1. dbmalloy's Avatar
    Well written and thought out article....

    Can BlackBerry Become The Next Security Superpower? - Forbes

    Can BlackBerry Become The Next Security Superpower?

    BlackBerry announced its intent to acquire Secusmart. It’s a company that offers high-security voice and data encryption and anti-eavesdropping solutions for government organizations, enterprises and telecommunications service providers. BlackBerry had previously partnered with the company to offer Secusmart’s technology to its customers. John Chen said “We have addressed eavesdropping concerns with Secusmart, who has been a partner since 2009 and we currently have the SecuSUITE for BlackBerry 10. It’s a solution used by Germany’s Federal Office for Information Security for classified communications between the country’s top officials, including Chancellor Angela Merkel.”

    What to take away from the transaction?

    In case you hadn’t noticed, BlackBerry is fully retrenched on the enterprise and highly regulated industries. The company cut a deal with Amazon and Android that allows BlackBerry users to have access to more than 200,000 Android applications, including thousands of popular apps and games. Effectively, this allows BlackBerry to have consumer apps without requiring developers to build apps for its operating system. As a result, BlackBerry developers can focus their resources on creating more lucrative enterprise apps.

    Blackberry is hanging its hat on becoming the next security company…and that’s not a bad thing. Blackberry is making progress with its Enterprise Mobility Management (EMM) solution but this is a tough market to win against the likes of Vmware/Airwarch and Mobileiron. However, Mobileiron’s IPO is good for Blackberry because there will be tighter pressure on the company to demonstrate good margins and revenue growth, not just customer wins. While the recently announced Apple and IBM partnership appears to make this harder, the focus of that partnership is on apps and analytics.

    Everyone looks at BlackBerry an thinks its trying to become a simple EMM company of yesteryear. What we need to consider is that EMM could be the foundation for our next generation of identity management and security solutions across the entire computing stack. EMM will evolve to managing and securing every enterprise connected device, not just smartphones and tablets. It has the potential to control your buildings HVAC system, manage your fleet vehicles and any other network connected devices.

    The good news for BlackBerry is that EMM isn’t fully penetrated. IoT management and security platforms are nascent and highly vertical in nature. Identity solutions are also getting an overhaul as a result of mobility and cloud computing. Rather than focus on the device market and winning the mobile operating systems battle, Blackberry has the opportunity to capture new ground. First, in the regulated industries and security sensitive environments. For example, the new Smart City networks will connect everything from lamp posts, to parking spaces, to vehicles. This opportunity isn’t owned by any EMM vendor today. BlackBerry could partner with Cisco and GE to add value in the Internet of Everything and Industrial Internet space.

    Going forward, we should think of Blackberry as more of a security company competing with Symantec and Intel’s McAfee for the next generation of security and Identity solutions.These markets are in flux and it’s unclear who will lead in the future security landscape.
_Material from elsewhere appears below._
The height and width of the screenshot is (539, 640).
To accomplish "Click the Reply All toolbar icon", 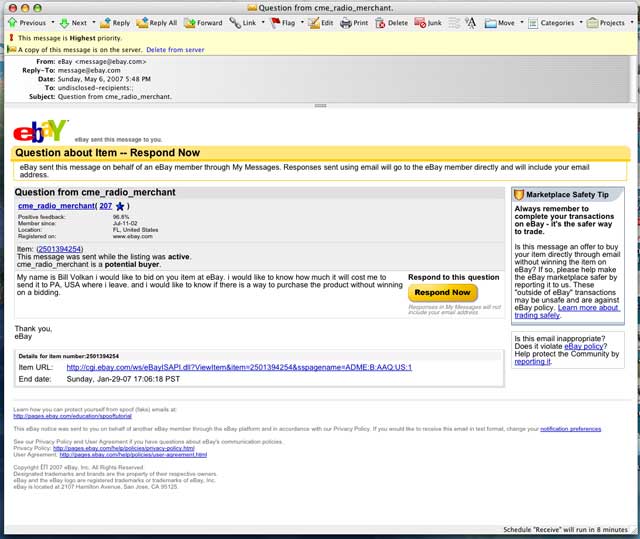I will click(156, 22).
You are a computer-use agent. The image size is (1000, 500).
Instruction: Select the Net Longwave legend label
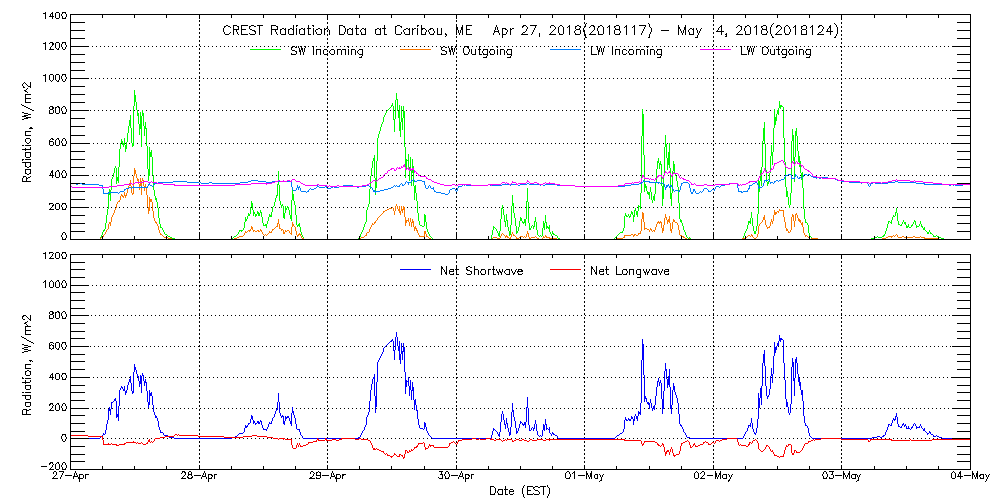point(629,270)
There will be many solutions proposed to offer identity management, IoT security and threat protection. In corporation’s today, a large percentage of identity management focuses on using Active Directory user names and passwords. Blackberry has the opportunity to use mobile to insert itself into the upcoming security markets. We should also look at them as a potential IoT platform competing against the like of Axeda and LogMeIn’s Xively. Earlier this month PTC acquired Axeda for $170 million. The Axeda Machine Cloud Service includes machine-to-machine (M2M) and IoT connectivity services, software agents, and toolkits that enable companies to connect their products to the cloud using virtually any communication channel (e.g. cellular networks, the Internet, WiFi, or satellite). Axeda’ssecurity strategy covers all levels of the IoT technology stack, including network, application, user, and data security. Doesn’t this sound like something that BlackBerry could provide with its NOC and a few additional security components?
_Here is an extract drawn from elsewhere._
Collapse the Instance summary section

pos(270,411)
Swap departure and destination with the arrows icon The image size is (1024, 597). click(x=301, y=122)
    Secusmart is just one piece of the security puzzle. BlackBerry will need to acquire other pieces over time. To make this acquisition successful, BlackBerry will need to get Secusmart technology adopted as the standard for new connected devices that require rich security (e.g. medical devices, automobiles, connected city infrastructure.) The challenge for BlackBerry is to continue to invest in this transition. None of this is a trivial task but BlackBerry needs to pivot from being a device company to being a provider of next generation security solutions. The company only has to be successful in one area of the upcoming security landscape to be a viable entity. If nothing else, this transition to a security company could make it a more appealing acquisition target for a large company that wants to change it’s security portfolio or add a new set of capabilities.

    Maribel is the founder of Lopez Research LLC, a market research firm focused on mobility. She’s also the author of the Wiley book “Right-time Experiences: Driving Revenue with Mobile and Big Data”
    07-30-14 10:12 AM
  2. m1kr0's Avatar
    Nicely written article. Competing with McAfee in future? I don't know if that is a bit of reaching though.